§ EXERCISE DIRECTIONS: Copy the lines below word for word, leaving out the pictures.

◆ ◆ ◆ ◆ ◆ ◆ ◆

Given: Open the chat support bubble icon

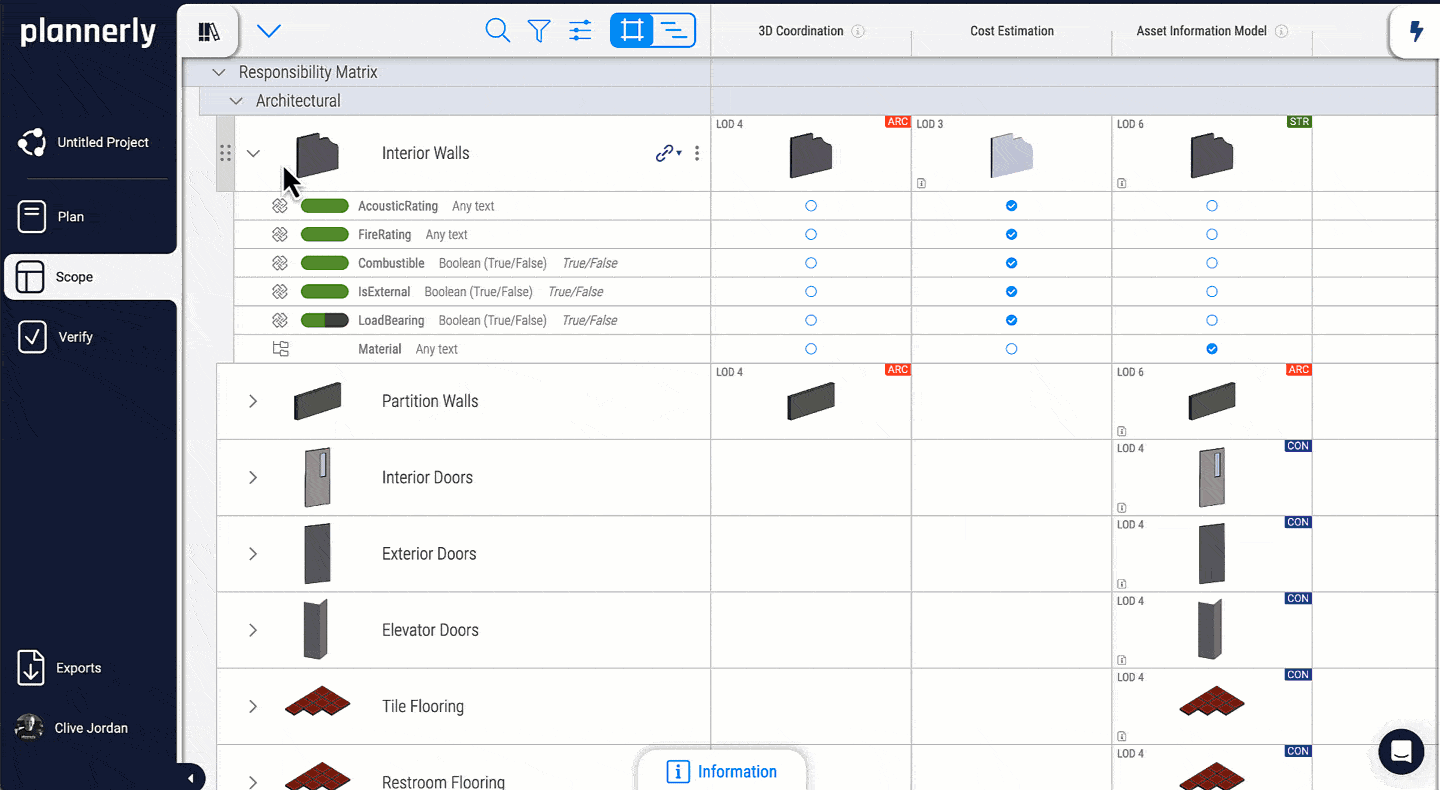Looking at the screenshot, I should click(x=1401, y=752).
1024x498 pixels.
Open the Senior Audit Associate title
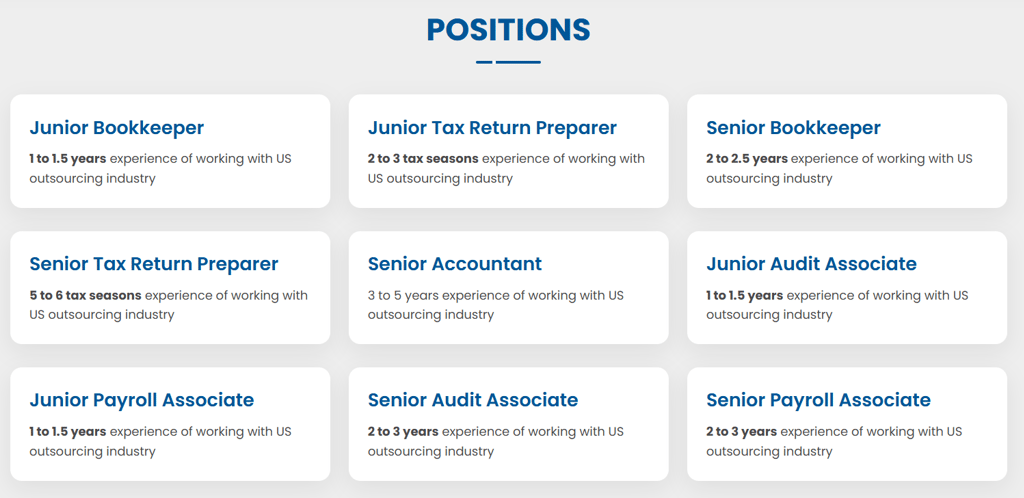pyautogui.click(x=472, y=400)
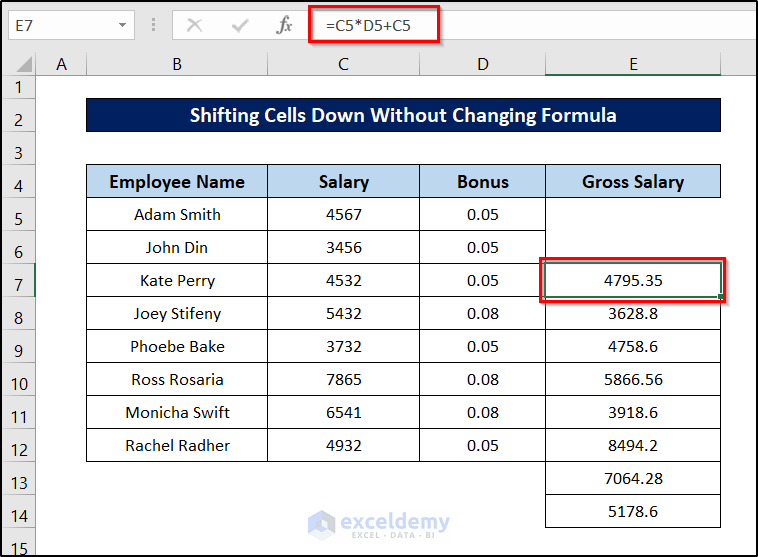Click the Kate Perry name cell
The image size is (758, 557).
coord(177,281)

◆ ◆ ◆ ◆ ◆ ◆ ◆

§ RIGHT ANSWER:
Given: Open the chat support bubble icon

Looking at the screenshot, I should click(x=1401, y=752).
1024x498 pixels.
Open the Senior Audit Associate title
pyautogui.click(x=472, y=400)
Click the Kate Perry name cell
The image size is (758, 557).
coord(177,281)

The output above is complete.